The less-familiar parts of Lisp for beginners — shadowing-import

Now, we discuss shadowing-import.  We skipped over import earlier, as it seemed fairly simple, but shadowing-import is interesting in the way it differs from import, so we’ll talk about it a bit now.

The import function allows a symbol from one package to be visible in another.  Note, however, that if a symbol by that name already exists in the package into which the symbol is being imported, an error condition is raised.  To avoid the error, you first have to unintern the existing symbol in the package before importing the symbol from the other package.

The shadowing-import function works like import, but shadows any existing symbol rather than raising an error condition.  The imported symbol replaces the formerly-existing one.
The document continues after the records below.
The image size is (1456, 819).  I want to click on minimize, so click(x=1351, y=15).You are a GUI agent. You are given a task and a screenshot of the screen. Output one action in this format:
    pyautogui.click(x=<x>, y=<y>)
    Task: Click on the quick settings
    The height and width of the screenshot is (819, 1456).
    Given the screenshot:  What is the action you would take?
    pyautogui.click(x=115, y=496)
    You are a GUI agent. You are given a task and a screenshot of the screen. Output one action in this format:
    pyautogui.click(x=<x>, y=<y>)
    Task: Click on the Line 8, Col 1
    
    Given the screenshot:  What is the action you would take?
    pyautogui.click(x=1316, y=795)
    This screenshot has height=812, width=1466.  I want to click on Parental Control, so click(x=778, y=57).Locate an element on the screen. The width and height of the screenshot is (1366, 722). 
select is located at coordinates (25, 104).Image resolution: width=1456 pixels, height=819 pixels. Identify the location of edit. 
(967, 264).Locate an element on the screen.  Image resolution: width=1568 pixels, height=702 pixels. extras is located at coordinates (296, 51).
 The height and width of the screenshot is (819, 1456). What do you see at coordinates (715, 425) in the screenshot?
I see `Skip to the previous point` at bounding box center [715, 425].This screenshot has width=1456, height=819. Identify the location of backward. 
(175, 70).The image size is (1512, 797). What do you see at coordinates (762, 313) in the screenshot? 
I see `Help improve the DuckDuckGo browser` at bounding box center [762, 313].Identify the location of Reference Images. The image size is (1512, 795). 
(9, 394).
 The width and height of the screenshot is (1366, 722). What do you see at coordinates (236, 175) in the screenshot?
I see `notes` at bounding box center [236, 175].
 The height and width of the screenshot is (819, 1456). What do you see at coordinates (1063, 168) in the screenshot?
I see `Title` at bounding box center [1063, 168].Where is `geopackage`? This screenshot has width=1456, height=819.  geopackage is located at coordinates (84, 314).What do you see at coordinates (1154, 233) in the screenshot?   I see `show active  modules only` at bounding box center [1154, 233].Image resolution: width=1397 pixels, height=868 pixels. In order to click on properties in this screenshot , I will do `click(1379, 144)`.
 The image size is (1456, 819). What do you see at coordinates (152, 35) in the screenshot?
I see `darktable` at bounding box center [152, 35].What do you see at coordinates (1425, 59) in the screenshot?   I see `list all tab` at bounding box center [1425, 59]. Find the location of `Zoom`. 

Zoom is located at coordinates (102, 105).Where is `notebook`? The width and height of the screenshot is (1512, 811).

Here is a transcript of that behaviour.  Note that import fails with an error, while shadowing-import succeeds:
*slime-repl sbcl*

CL-USER> (make-package 'foreign)
#<PACKAGE "FOREIGN">
CL-USER> (intern "MY-SYMBOL" 'foreign)
FOREIGN::MY-SYMBOL
NIL
CL-USER> (intern "MY-SYMBOL")
MY-SYMBOL
NIL
CL-USER> (import 'foreign::MY-SYMBOL)
; Evaluation aborted on #<NAME-CONFLICT {1002FD4373}>.